I noticed the question whether Bell's inequalities are based on a false premise, (https://physics.stackexchange.com/questions/219904/could-bells-theorem-be-based-on-a-false-premise) but I bring another argumentation of the question. Also I intend here to close an issue that I left open in the past, namely, whether quantum entanglements are a testimony of nonlocality. These two issues have a common ground, see below.
Bell based his inequalities on a probabilistic calculus, with positive probabilities. Is it plausible to believe that the standard formalism of QM, based on complex amplitudes, can be replaced by a formalism with real and positive numbers?
An example: the sum of two complex numbers of equal absolute value, but phases differing by π, mutually cancel out. But the sum of two probabilities never gives zero.

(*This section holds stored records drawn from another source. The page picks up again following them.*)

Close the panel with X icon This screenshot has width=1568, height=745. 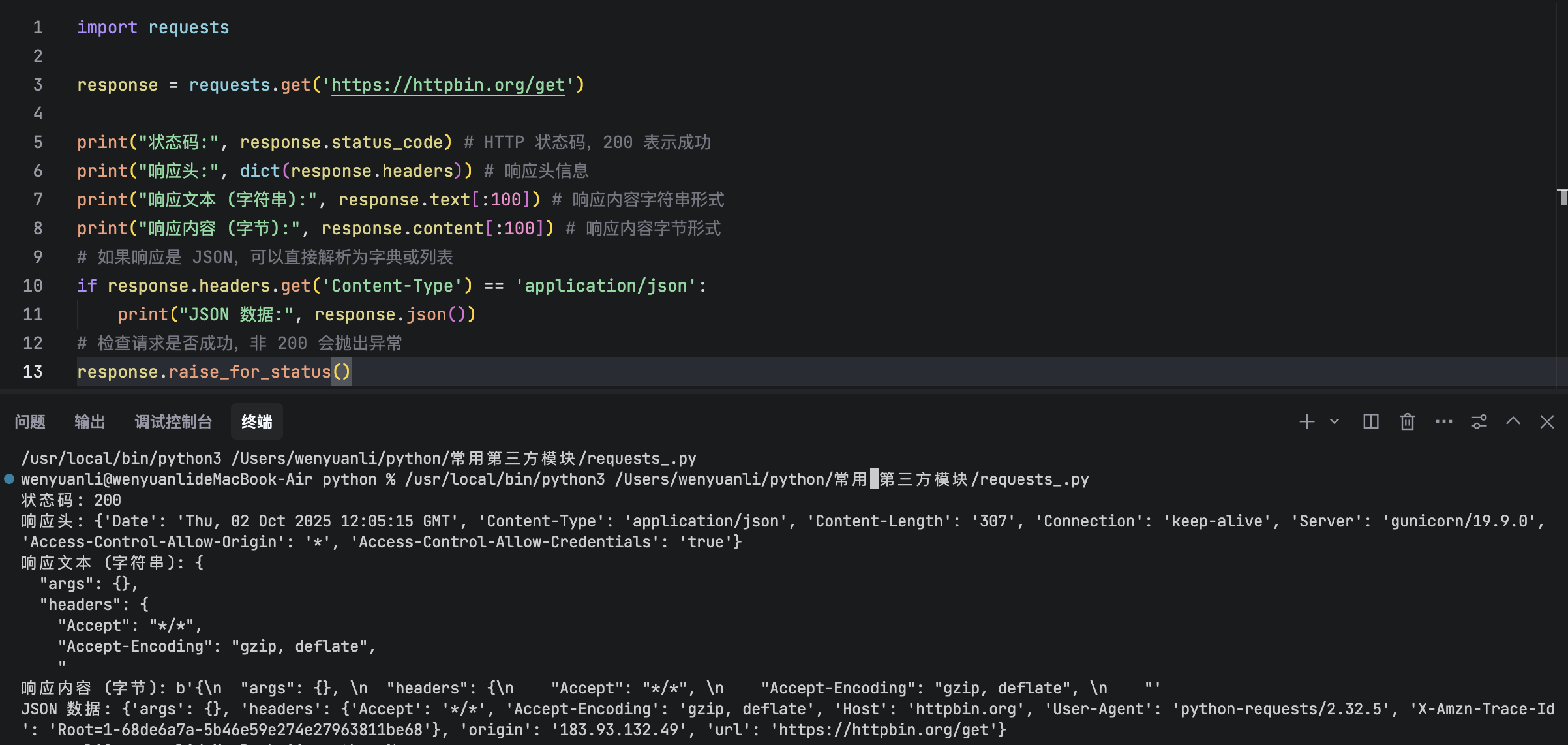click(x=1547, y=422)
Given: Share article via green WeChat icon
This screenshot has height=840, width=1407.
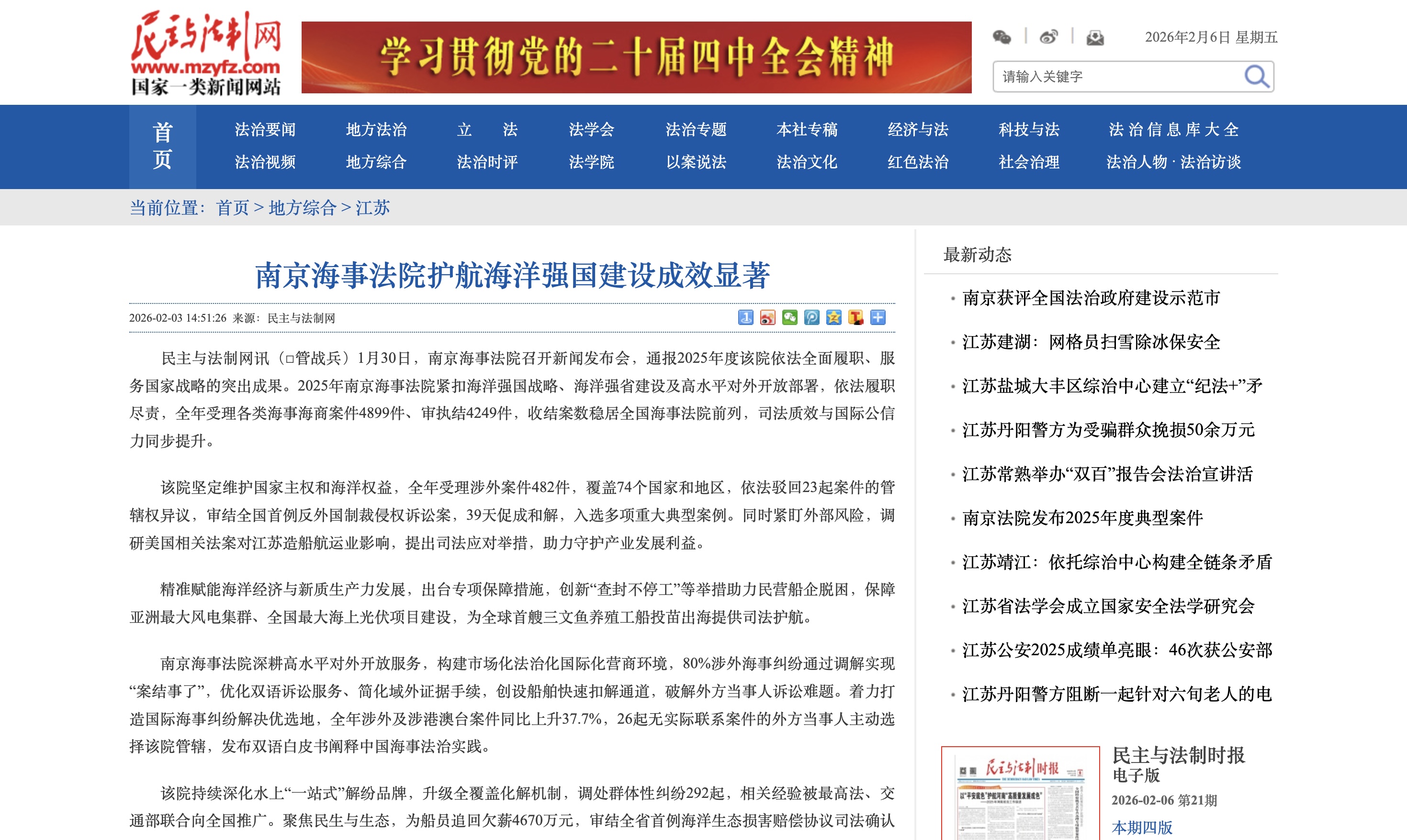Looking at the screenshot, I should point(789,317).
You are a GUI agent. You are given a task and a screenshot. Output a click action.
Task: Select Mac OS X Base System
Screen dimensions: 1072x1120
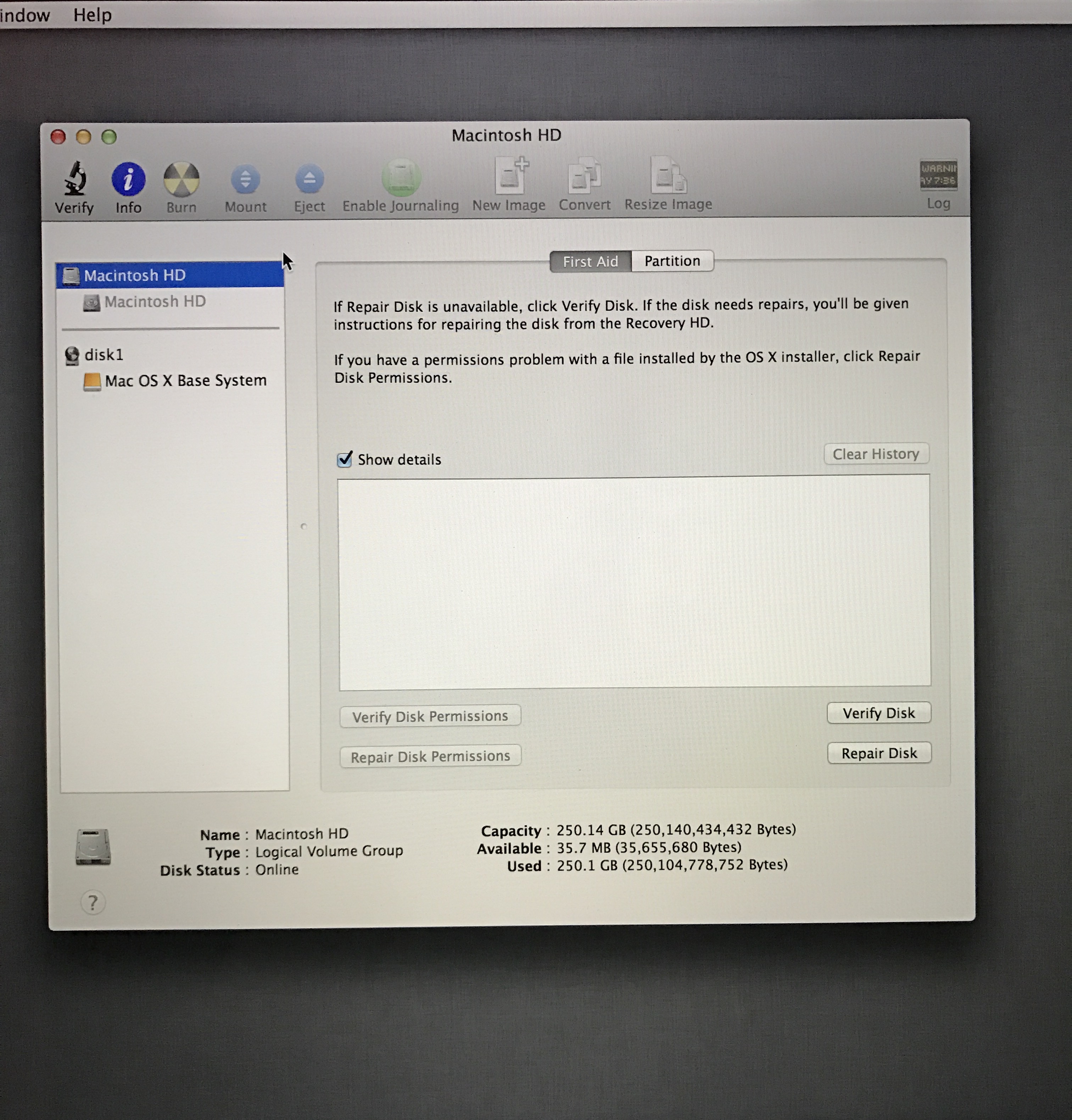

Proposed exercise: it is known that given a spin 1 particle one cannot construct a 101 function (see A. Peres' example with 33 directions in space - Journal of Physics A, vol. 24, Number 4, L175). Try to explain this impossibility in base of Bell's hidden variables governed by probabilities. Note that for single particles there is no question of locality or non-locality.
Then what Bell proved? Did he prove that QM is nonlocal? Or did he prove that the primary items in the quantum world are not probabilities?
This question is immediately related to another one formulated in the title, about nonlocality.